Quando a política de esquerda deixa de debater o seu projeto de sociedade e opta
por enfrentar o negacionismo tão somente com a ciência, a resposta parece óbvia
em termos da brutal redução de financiamento para ciência e tecnologia no país.
Substituir o debate político pela evidência científica, por mais sensato que
possa parecer àqueles que costumam usar a razão como instrumento do seu fazer
quotidiano, pode ser uma tremenda armadilha para fomentar a anti-ciência e o
negacionismo em uma sociedade cada vez mais polarizada.

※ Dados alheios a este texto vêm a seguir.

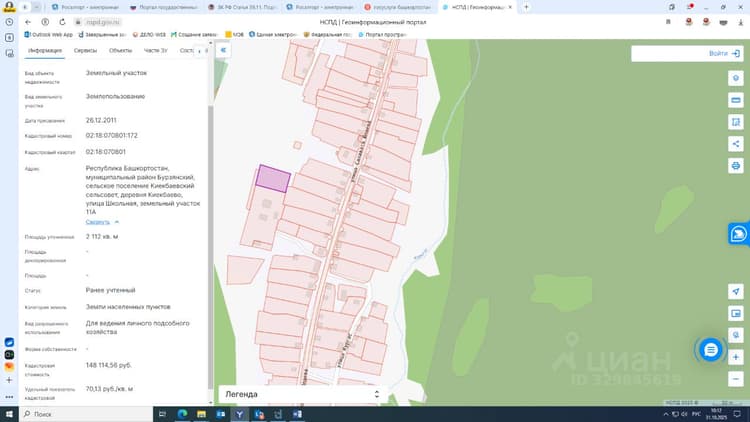Zoom in with the plus button

[x=736, y=357]
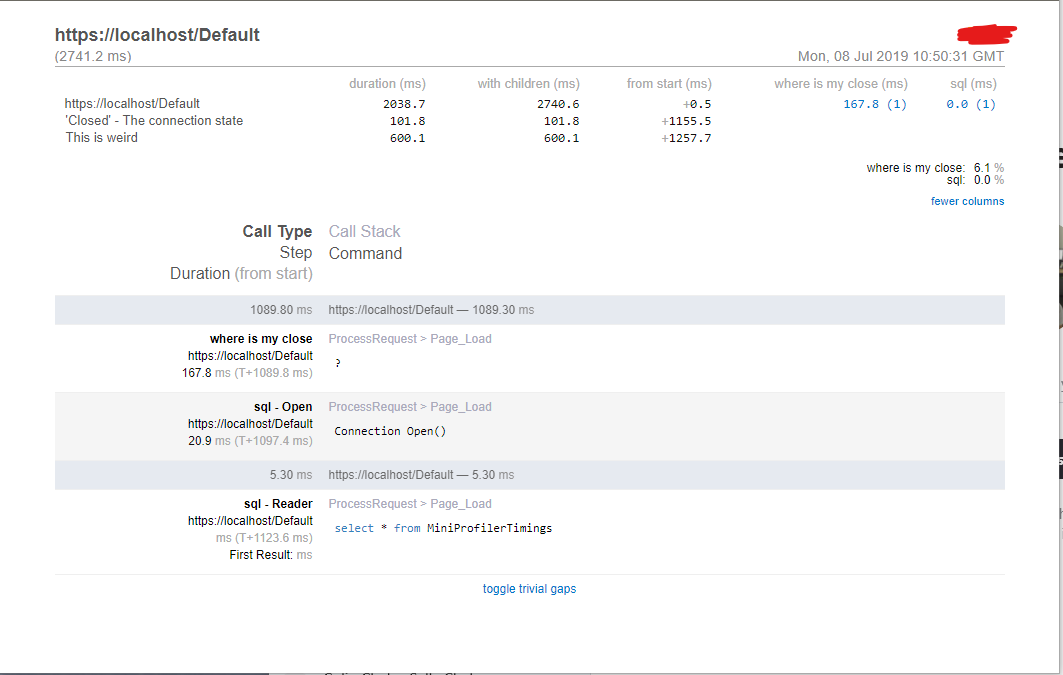
Task: Click the "'Closed' - The connection state" row
Action: click(152, 120)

Ainda que nossa consciência de
pensadores se encha de orgulho quando assistimos aos nossos cientistas
superstars desmontando a irracionalidade negacionista com a lucidez dos
hermeneutas, é preciso reconhecer que isso não transforma a realidade. É uma
péssima metáfora lembrar que a escuridão se combate com a luz, pois não se
trata aqui de resolver um problema físico. É preciso, antes de mais nada, resgatar o debate
político como um elemento central da vida em sociedade, e recolocar o projeto
de sociedade como o elemento central da política. Só assim, talvez, os
cientistas possam sair da televisão e voltar para dentro dos laboratórios, onde
eles são muito mais úteis à sociedade do que como juízes da verdade. E, neste
caso, é possível que a política entenda que o conhecimento é parte essencial
para a tomada de decisões, mas não se confunde com ela.
Assumir que a racionalidade
científica, ao ser usada como substituta da política, tem parte na
responsabilidade pelo crescimento do negacionismo, é um passo decisivo para combatê-lo
e recolocá-lo no passado de onde jamais deveria ter saído.